Porém, ante a visita de Jesus, elas nos apresentam duas formas diferentes de amar a Deus: o servir e o amar.
Nos planos de Deus, somos fruto do seu infinito amor, criados para amá-lo e por Ele, ser amados. É o caminho natural do amor; a correspondência; a retribuição; a mutualidade; a reciprocidade; a correlação; a troca.
Deus, amoroso e justo, não “castigou” Adão, lançando-o fora do seu paraíso, como punição ou vingança! Mas como necessária etapa de educação.
O amor é humano, mas não é um sentimento! Não se contém em si mesmo, ou reage a estímulos.
Em sua etimologia, sentimento é correntemente confundido como sinônimo de perceber e pensar. Mas como perceber e pensar podem representar uma mesma coisa, se são, na verdade, complementaridades?
Sentir é perceber o ser das coisas através de nossas capacidades físicas. Pensar é conhecer nossas sensações ou percepções, mas também construir afeições, rejeições e entendimentos do que é percebido, e do que é intuído muito além da percepção. Atribuir ao corpo a primazia da compreensão do ser é desprezar a porção mística da nossa criação: a alma!
Fomos criados no amor, pelo amor e para o amor, por Deus que é o amor infinito! À sua imagem e semelhança.
Para isso começamos nossa existência sempiterna no plano da carne, para vivendo esse amor, aprendermos a amar. Nossos sentimentos ou percepções auxiliam esse aprendizado, mas precisam para esse mister ser ordenados e igualmente educados.
Corpo e alma. Sentir e compreender!
A nossa humanidade não deriva dos sentidos, mas da compreensão de nossa dupla natureza. A física e a mística! Nosso tato é tão importante para o nosso processo de apreensão da realidade quanto o dom do Entendimento. Nossa visão alimenta o castelo do dom da Sabedoria. E assim também nossa audição, olfato, paladar, e mesmo a dor, reflexo tátil da carne, encontra acolhimento no dom da Piedade.
Por vezes somos instados a “materializar” nossa alma. “Carnalizar” nosso espírito. Uma tolice demoníaca da vaidade.
_”Fora de Deus, tudo é vaidade.”_
Marta se entrega sem maiores reflexões, a servir às necessidades e aos cuidados para com Jesus. Maria, assistida pelo dom do Conselho, enxerga na visitação do Senhor o bem maior da sua salvação.

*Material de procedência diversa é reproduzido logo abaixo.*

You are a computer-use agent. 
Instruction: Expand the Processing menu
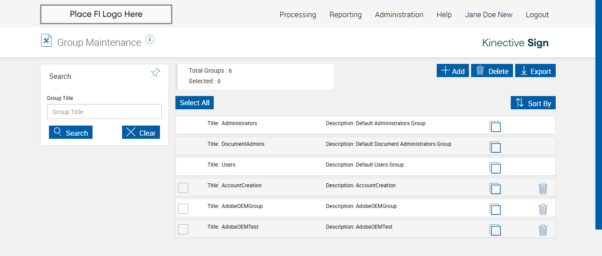tap(297, 15)
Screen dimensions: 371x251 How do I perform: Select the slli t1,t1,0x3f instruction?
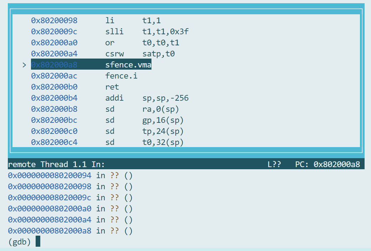(147, 32)
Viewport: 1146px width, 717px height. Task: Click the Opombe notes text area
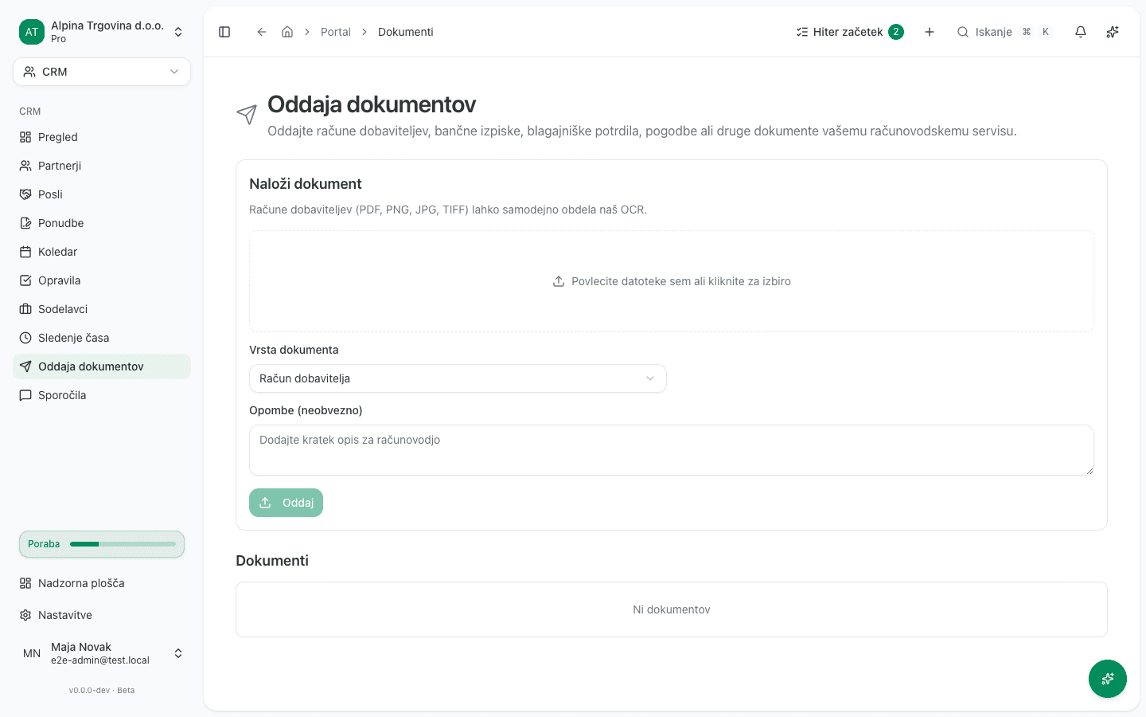672,450
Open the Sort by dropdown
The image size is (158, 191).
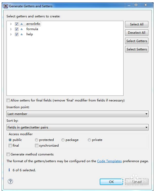tap(77, 127)
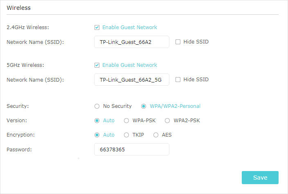288x194 pixels.
Task: Tick Hide SSID for the 2.4GHz network
Action: pyautogui.click(x=178, y=42)
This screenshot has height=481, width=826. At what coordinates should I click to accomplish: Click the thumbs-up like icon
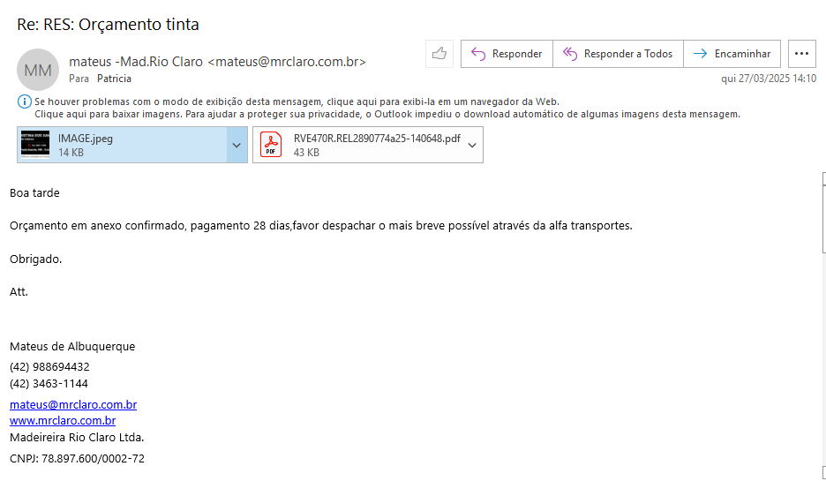pos(439,54)
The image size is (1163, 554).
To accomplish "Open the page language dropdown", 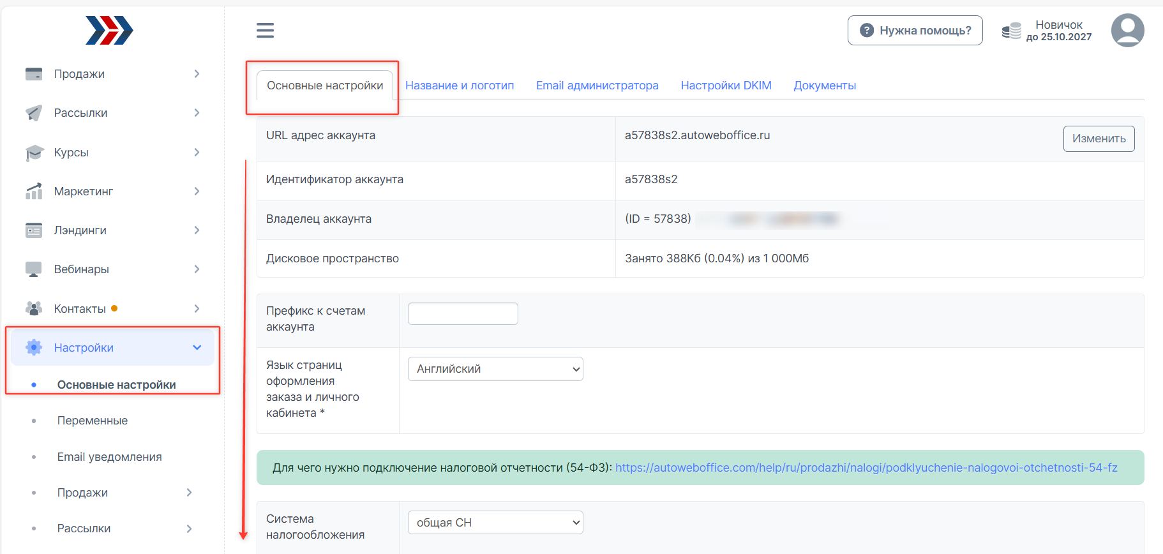I will (x=495, y=369).
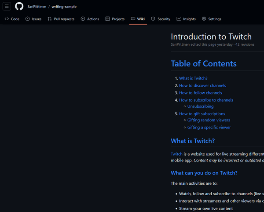Follow 'How to discover channels' link

click(x=202, y=85)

Quantas e tantas oportunidades perdemos pela vaidade de escolhermos está ou aquela forma de “melhor” servir a Deus!
Envergamos orgulhosos as distintivas vestes dessa ou daquela confraria, sociedade, grupo ou pastoral. Trocamos de lugar cadeiras e turíbulos, missais e sanguíneos, ventiladores e crucifixos, sem nos darmos conta de que estamos diante do milagre, do mistério, do caminho da salvação. Nós assistimos enfadados a Santa Missa celebrando o reencontro, trocando abraços, ósculos e sorrisos, fazemos ofertas, mas perdemos o diálogo com Deus, a solidária e grata presença ativa no mistério do memorial do Cristo.
Cristo visitou Marta e Maria, não para comer pães ou beber vinhos, mas para oferecê-las as bençãos e as graças do seu amor infinito e salvador. Na sua humildade Maria sorveu cada palavra, cada gota de amor e graça.
Jesus abençoou as duas! Mas qual fez melhor proveito desse privilégio? Pense nisso, na próxima missa.